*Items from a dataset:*

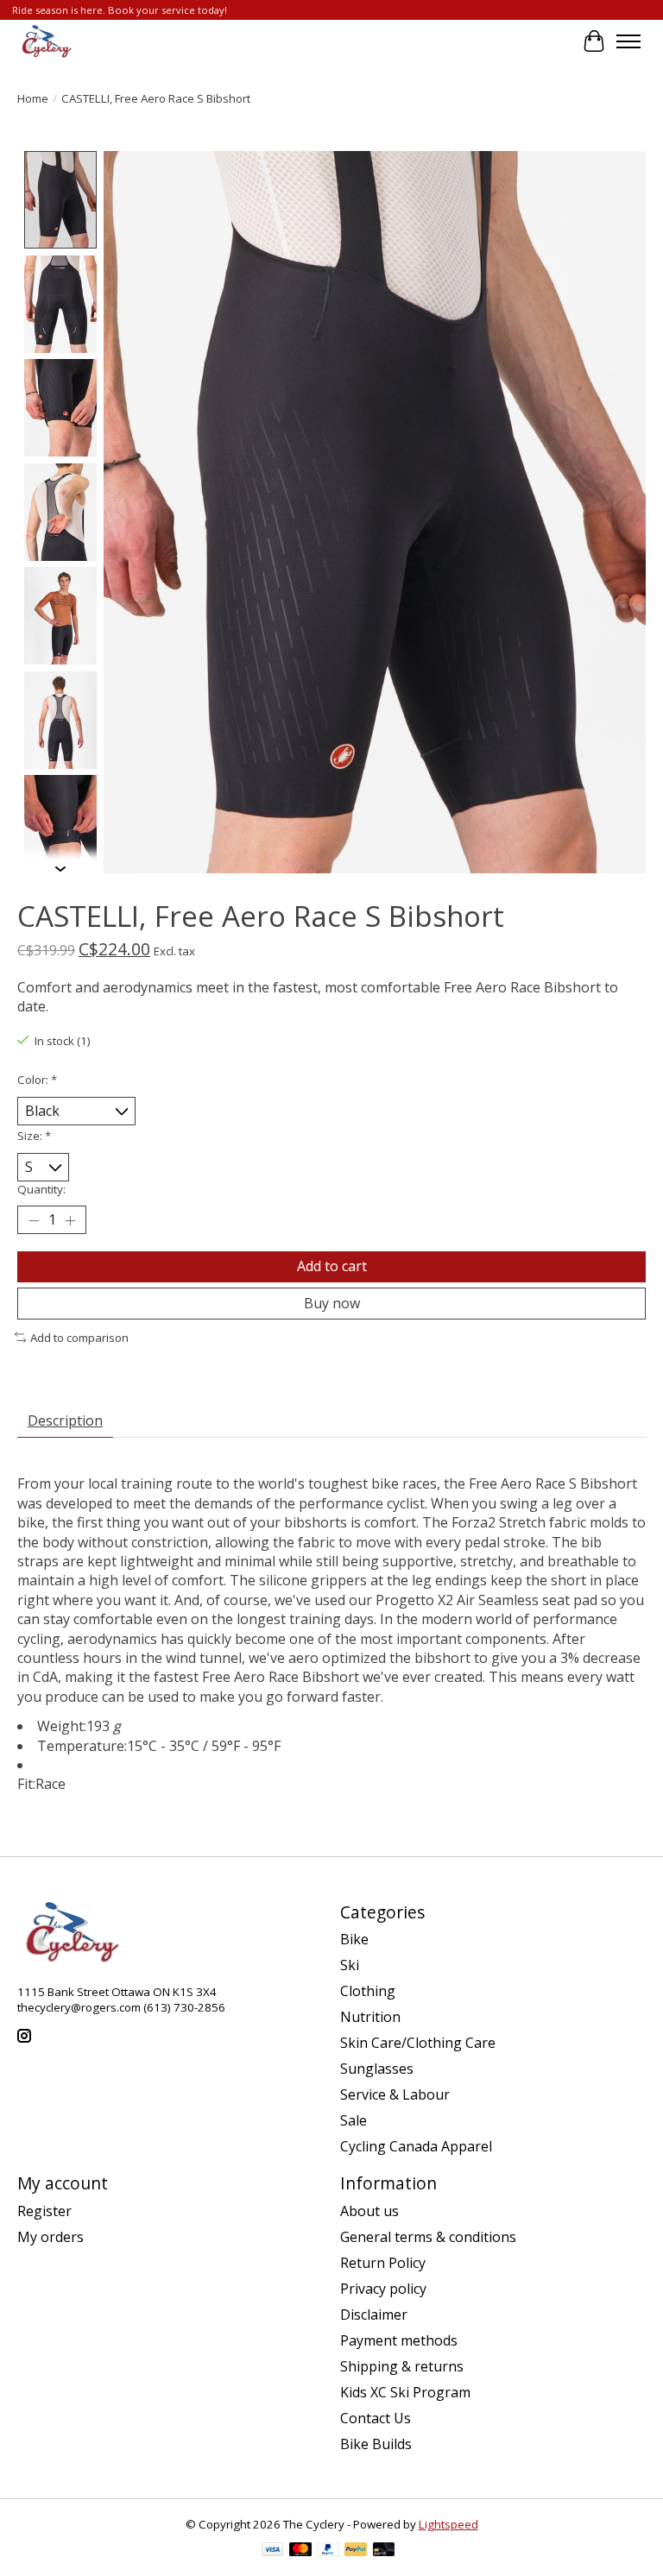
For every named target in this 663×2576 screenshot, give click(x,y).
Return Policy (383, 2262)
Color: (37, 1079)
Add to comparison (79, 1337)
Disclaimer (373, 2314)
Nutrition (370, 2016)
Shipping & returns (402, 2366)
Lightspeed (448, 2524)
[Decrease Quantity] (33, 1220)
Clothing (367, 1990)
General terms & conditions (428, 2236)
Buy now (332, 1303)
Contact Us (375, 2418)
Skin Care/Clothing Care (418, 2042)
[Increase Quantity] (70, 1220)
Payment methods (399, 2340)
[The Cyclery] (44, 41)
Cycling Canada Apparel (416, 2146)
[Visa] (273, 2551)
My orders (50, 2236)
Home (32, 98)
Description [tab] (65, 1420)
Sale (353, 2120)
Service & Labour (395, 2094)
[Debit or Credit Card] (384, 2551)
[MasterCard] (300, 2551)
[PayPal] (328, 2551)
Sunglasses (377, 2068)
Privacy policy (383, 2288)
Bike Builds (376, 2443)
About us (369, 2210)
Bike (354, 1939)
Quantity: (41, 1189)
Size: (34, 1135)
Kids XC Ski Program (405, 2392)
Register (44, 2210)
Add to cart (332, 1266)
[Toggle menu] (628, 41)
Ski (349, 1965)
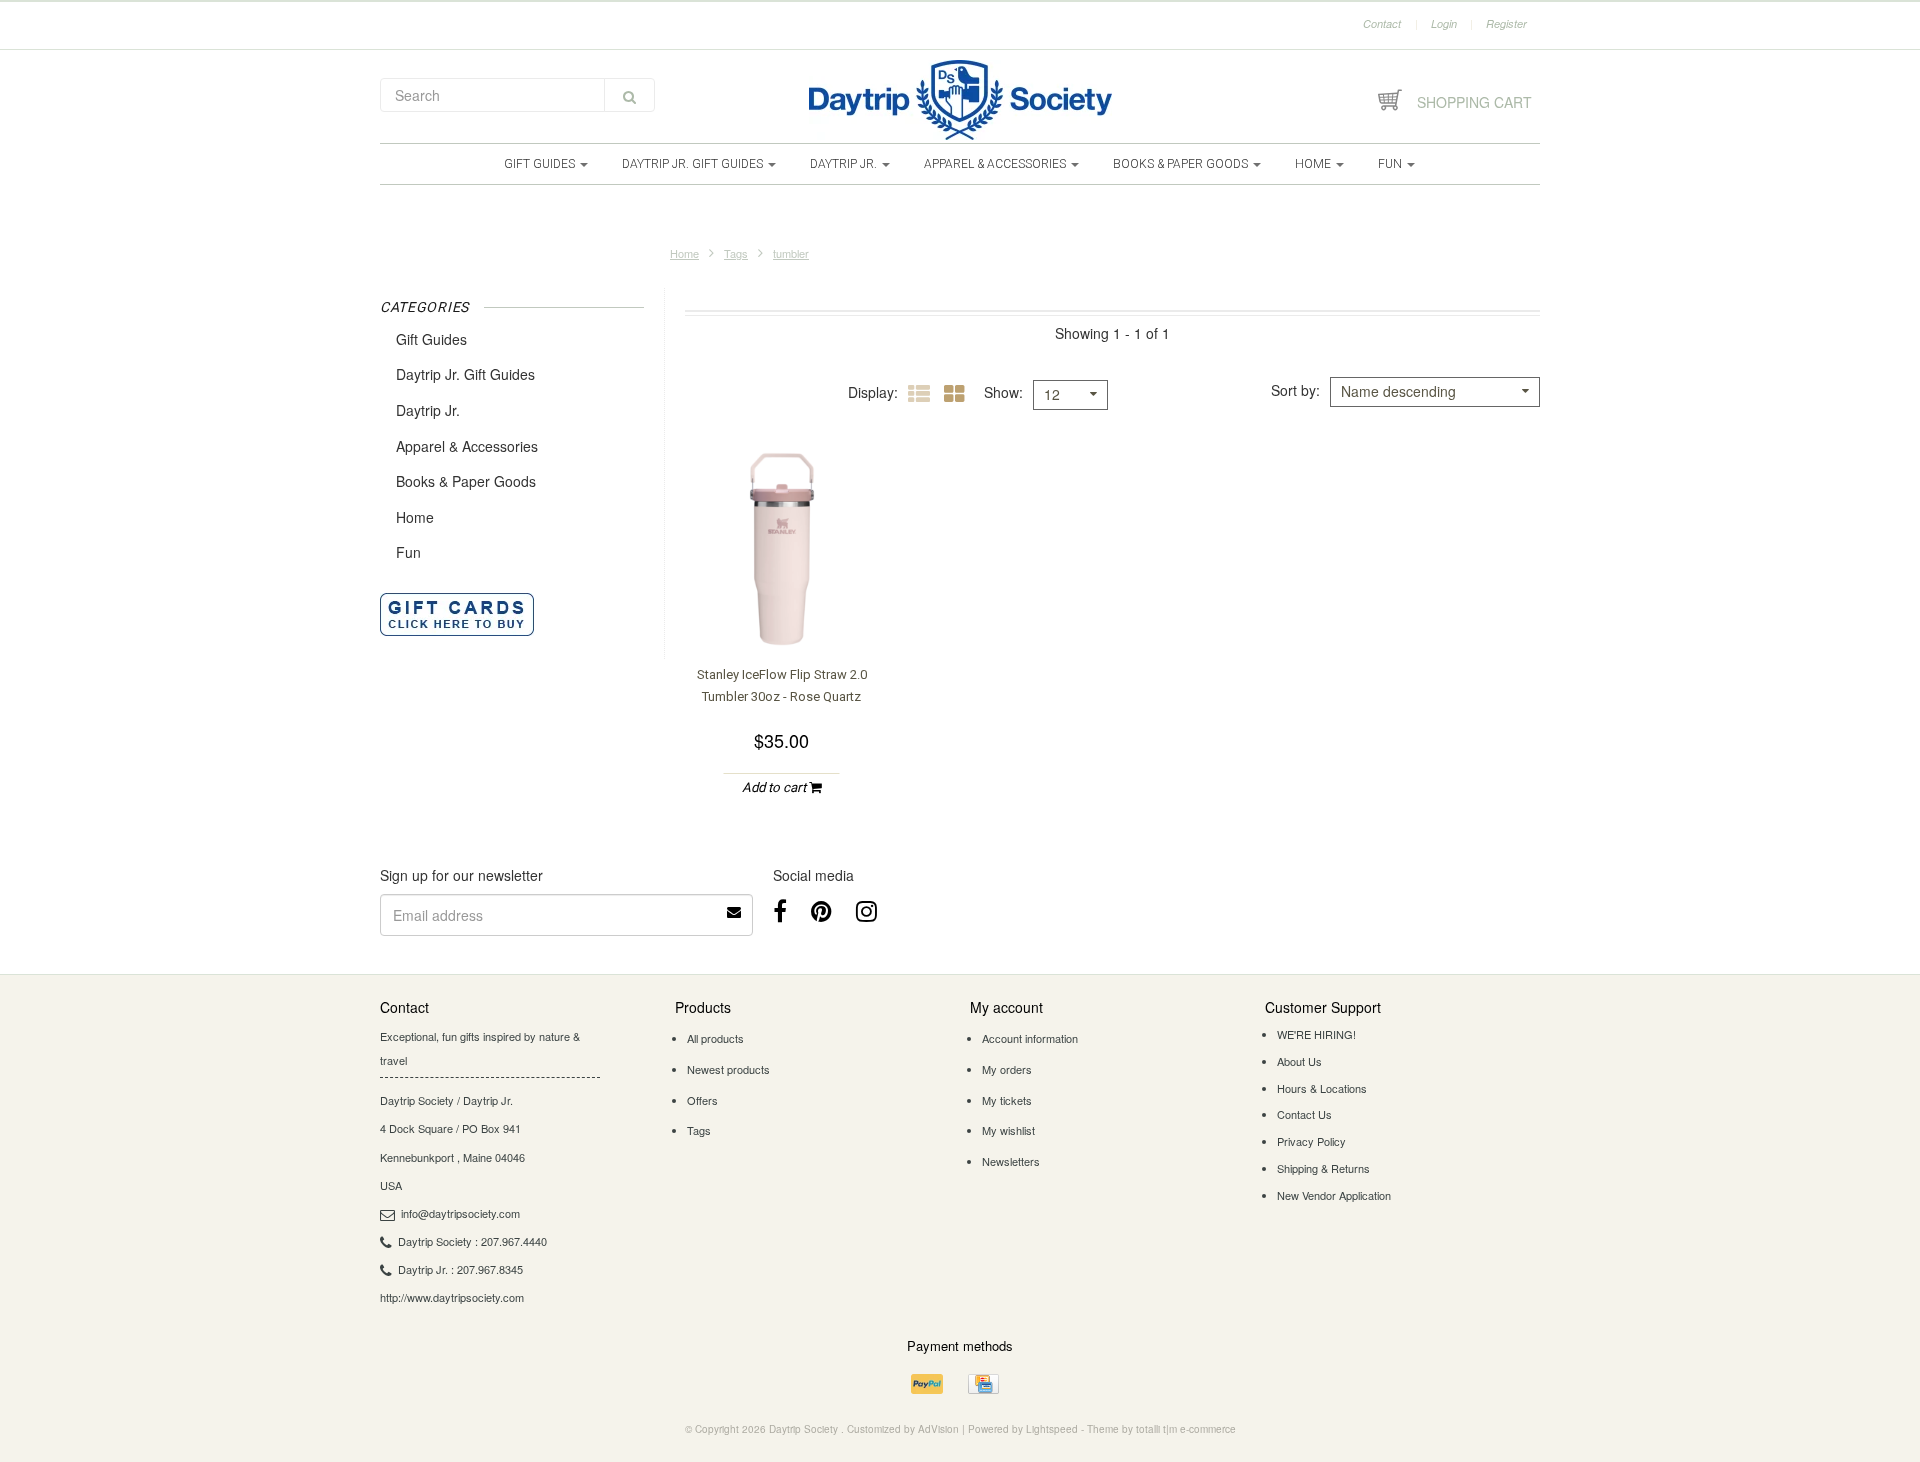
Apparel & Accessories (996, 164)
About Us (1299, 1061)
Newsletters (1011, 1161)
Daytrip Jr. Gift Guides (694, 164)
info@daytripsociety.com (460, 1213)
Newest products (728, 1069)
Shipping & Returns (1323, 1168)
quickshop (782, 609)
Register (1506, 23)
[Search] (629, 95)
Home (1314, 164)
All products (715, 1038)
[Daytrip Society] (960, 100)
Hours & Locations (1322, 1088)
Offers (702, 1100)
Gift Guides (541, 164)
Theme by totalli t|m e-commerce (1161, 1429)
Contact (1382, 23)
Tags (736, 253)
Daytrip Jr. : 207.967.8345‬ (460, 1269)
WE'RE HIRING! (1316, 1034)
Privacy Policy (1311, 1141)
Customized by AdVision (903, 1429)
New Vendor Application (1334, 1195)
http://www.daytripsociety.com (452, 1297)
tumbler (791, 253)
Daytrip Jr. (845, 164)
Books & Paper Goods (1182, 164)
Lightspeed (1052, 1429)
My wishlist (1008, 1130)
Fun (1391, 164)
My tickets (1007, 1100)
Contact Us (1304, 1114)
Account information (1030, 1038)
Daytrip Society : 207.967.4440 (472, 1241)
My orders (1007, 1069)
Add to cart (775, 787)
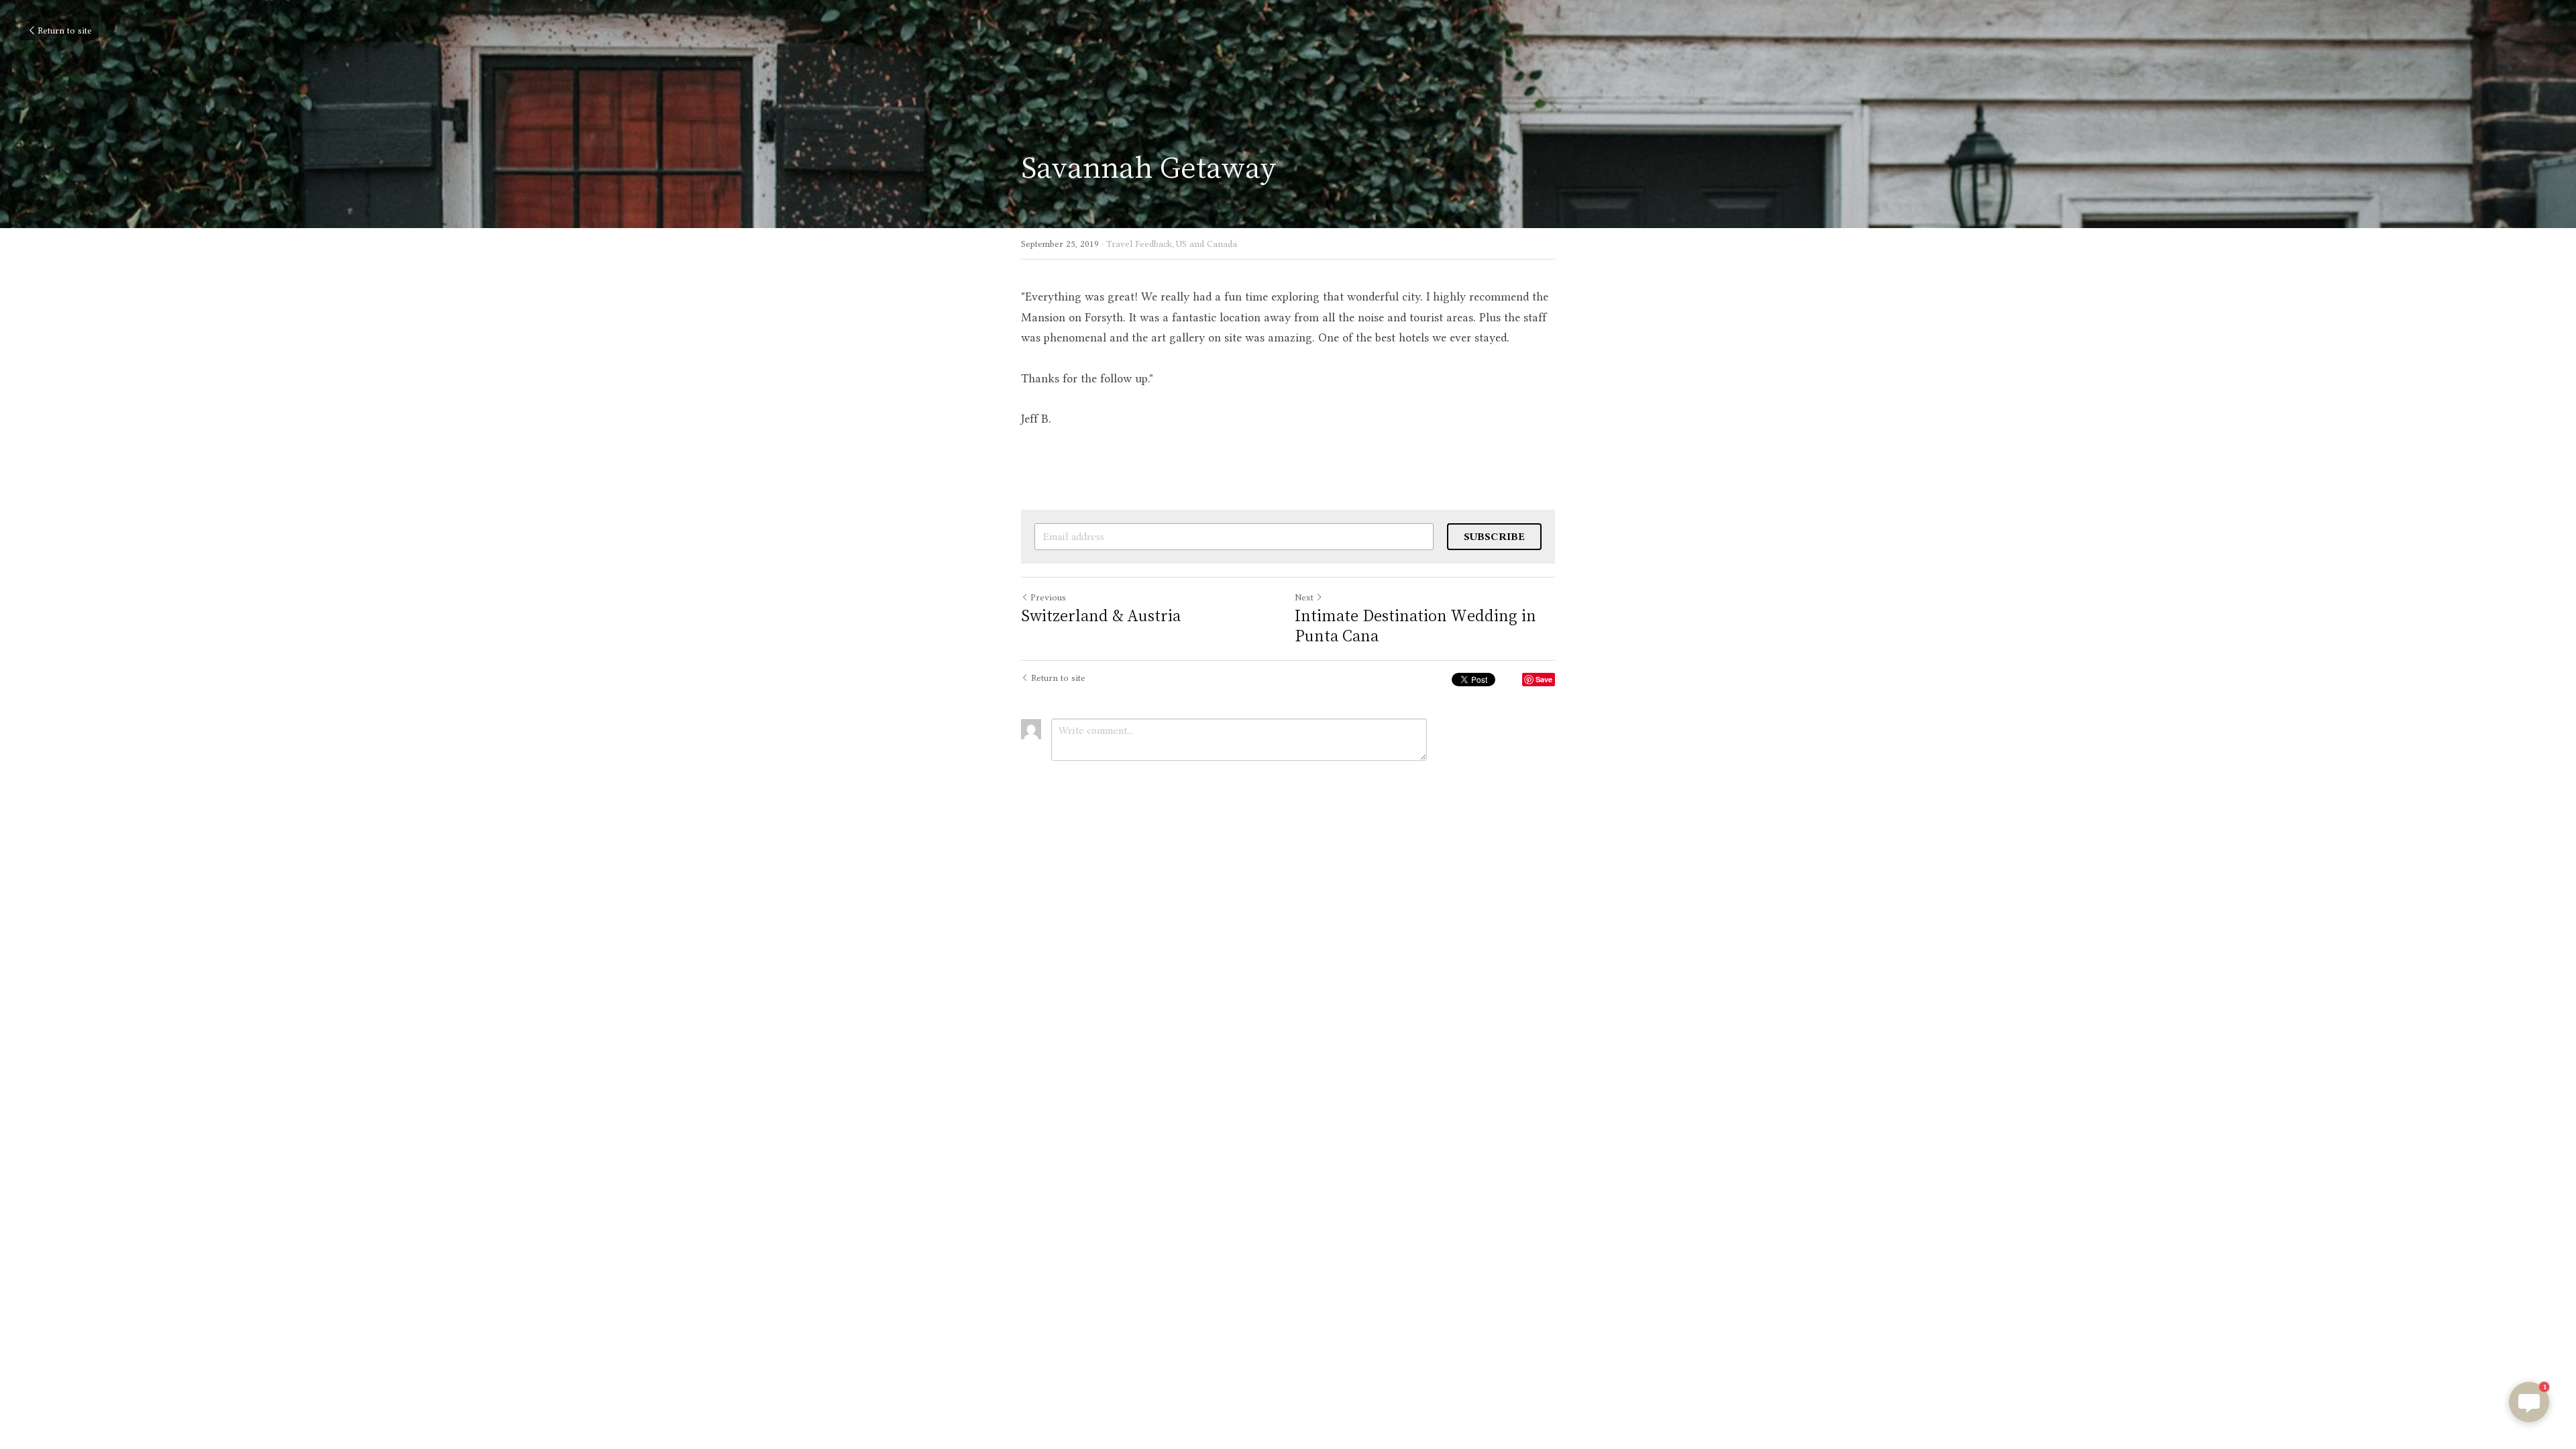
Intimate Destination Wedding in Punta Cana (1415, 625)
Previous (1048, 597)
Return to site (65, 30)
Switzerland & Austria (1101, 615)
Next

*Goal of the exercise:* Output should consist of the lines above from the one with "[Toggle menu] (628, 41)" down to the one with "Return to site (65, 30)", exact and without pictures.

*Answer box:*
[Toggle menu] (628, 41)
Ski (349, 1965)
Apparel & Accessories (996, 164)
About Us (1299, 1061)
Newsletters (1011, 1161)
Daytrip Jr. Gift Guides (694, 164)
info@daytripsociety.com (460, 1213)
Newest products (728, 1069)
Shipping & Returns (1323, 1168)
quickshop (782, 609)
Register (1506, 23)
[Search] (629, 95)
Home (1314, 164)
All products (715, 1038)
[Daytrip Society] (960, 100)
Hours & Locations (1322, 1088)
Offers (702, 1100)
Gift Guides (541, 164)
Theme by totalli t|m e-commerce (1161, 1429)
Contact (1382, 23)
Tags (736, 253)
Daytrip Jr. : 207.967.8345‬ (460, 1269)
WE'RE HIRING! (1316, 1034)
Privacy Policy (1311, 1141)
Customized by AdVision (903, 1429)
New Vendor Application (1334, 1195)
http://www.daytripsociety.com (452, 1297)
tumbler (791, 253)
Daytrip Jr. (845, 164)
Books & Paper Goods (1182, 164)
Lightspeed (1052, 1429)
My wishlist (1008, 1130)
Fun (1391, 164)
My tickets (1007, 1100)
Contact Us (1304, 1114)
Account information (1030, 1038)
Daytrip Society : 207.967.4440 (472, 1241)
My orders (1007, 1069)
Add to cart (775, 787)
Intimate Destination Wedding in Punta Cana (1415, 625)
Previous (1048, 597)
Return to site (65, 30)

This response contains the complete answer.